US Secretary of State John Kerry said concrete progress has been made in negotiations between Israel and the Palestinians, but parties remain to keep a general silence on the issue in order to suppress "pressure," great expectations" and "opposition".
"I’m personally encouraged that very tough issues are beginning to take shape in terms of various options that may or may not be available to the leaders to choose between to help resolve it," Kerry said in an interview aired Sunday on ABC's "This Week".
He said that the current round of ongoing talks, which resumed in July, have come at a "different moment" from past efforts, which he hopes leaders will seize to progress work on the ground.
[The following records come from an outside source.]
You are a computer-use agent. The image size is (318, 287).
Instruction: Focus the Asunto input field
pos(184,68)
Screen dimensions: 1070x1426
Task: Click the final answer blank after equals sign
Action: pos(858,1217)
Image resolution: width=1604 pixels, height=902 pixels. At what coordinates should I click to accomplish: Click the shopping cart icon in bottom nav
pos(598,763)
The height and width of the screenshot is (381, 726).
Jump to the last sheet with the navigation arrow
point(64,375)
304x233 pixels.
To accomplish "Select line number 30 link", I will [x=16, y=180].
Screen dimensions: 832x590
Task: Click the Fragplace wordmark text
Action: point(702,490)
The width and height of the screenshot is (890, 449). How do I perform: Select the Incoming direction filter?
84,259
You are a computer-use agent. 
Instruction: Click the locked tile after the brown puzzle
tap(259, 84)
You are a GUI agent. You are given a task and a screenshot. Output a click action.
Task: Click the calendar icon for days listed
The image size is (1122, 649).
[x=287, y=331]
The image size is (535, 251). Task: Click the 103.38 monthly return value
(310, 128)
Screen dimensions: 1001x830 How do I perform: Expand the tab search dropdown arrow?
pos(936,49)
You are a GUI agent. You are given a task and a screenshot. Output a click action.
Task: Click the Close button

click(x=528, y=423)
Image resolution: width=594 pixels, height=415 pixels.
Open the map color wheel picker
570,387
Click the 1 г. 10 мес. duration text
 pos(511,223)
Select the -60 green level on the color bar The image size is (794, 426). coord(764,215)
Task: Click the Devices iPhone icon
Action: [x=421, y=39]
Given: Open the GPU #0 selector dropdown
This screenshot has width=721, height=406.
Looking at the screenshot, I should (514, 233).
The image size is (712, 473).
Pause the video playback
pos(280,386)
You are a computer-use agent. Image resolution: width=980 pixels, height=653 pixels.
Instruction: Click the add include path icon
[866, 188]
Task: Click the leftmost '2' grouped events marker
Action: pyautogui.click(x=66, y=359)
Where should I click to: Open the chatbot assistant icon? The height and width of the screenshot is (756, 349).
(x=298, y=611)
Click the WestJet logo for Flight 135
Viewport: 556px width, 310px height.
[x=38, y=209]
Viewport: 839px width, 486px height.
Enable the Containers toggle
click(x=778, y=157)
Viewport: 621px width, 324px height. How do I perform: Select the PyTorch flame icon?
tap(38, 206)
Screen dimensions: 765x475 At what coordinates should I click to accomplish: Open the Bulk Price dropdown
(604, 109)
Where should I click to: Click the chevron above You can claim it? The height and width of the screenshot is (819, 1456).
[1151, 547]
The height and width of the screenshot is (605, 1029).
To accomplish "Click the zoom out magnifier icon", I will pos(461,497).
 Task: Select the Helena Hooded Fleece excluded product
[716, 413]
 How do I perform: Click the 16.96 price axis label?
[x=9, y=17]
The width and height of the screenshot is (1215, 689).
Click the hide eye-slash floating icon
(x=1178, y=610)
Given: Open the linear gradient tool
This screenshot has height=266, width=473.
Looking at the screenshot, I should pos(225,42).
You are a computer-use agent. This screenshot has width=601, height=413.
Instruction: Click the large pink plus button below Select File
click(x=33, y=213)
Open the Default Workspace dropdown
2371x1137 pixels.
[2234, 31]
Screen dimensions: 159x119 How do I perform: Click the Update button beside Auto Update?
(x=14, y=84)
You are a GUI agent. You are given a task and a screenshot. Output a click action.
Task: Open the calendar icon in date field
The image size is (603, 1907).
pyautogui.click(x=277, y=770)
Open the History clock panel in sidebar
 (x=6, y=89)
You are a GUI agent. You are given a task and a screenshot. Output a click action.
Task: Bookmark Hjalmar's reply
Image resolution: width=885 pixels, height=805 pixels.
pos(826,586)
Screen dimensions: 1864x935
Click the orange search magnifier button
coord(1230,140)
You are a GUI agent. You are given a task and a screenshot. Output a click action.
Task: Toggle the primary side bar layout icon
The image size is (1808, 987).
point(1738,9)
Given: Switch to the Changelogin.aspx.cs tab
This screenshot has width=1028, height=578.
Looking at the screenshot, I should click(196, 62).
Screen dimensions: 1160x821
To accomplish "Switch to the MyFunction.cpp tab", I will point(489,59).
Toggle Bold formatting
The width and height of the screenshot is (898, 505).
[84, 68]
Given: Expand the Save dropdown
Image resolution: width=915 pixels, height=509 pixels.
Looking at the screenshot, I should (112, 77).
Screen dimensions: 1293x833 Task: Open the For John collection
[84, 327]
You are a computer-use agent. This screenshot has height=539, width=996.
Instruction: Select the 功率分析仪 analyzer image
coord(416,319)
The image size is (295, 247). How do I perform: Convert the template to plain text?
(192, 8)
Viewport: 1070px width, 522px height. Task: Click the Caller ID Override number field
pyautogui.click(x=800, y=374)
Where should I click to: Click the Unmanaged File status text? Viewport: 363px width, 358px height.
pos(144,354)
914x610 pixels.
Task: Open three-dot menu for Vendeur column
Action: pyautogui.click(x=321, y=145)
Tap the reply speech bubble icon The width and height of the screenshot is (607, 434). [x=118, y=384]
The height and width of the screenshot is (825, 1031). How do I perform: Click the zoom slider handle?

"I think what’s happening in the region, I think the fact of all the work that’s been done before has laid a pathway people can build on," he told ABC's Martha Raddatz.
The top US diplomat said due to the current dynamics in the Middle East, the realities of repercussions for not reaching an agreement have become pressing.
"I think there are many options that have been vetted before that leave you a different set of choices," Kerry added.
The US secretary of state left the region on Friday after his latest meetings between Prime Minister Binyamin Netanyahu and Palestinian Authority President Mahmoud Abbas.
Kerry told reports after meeting with the leader that the two side remained committed to talks and were discussing a framework for a final-status agreement, which he saw as on course to reaching by April.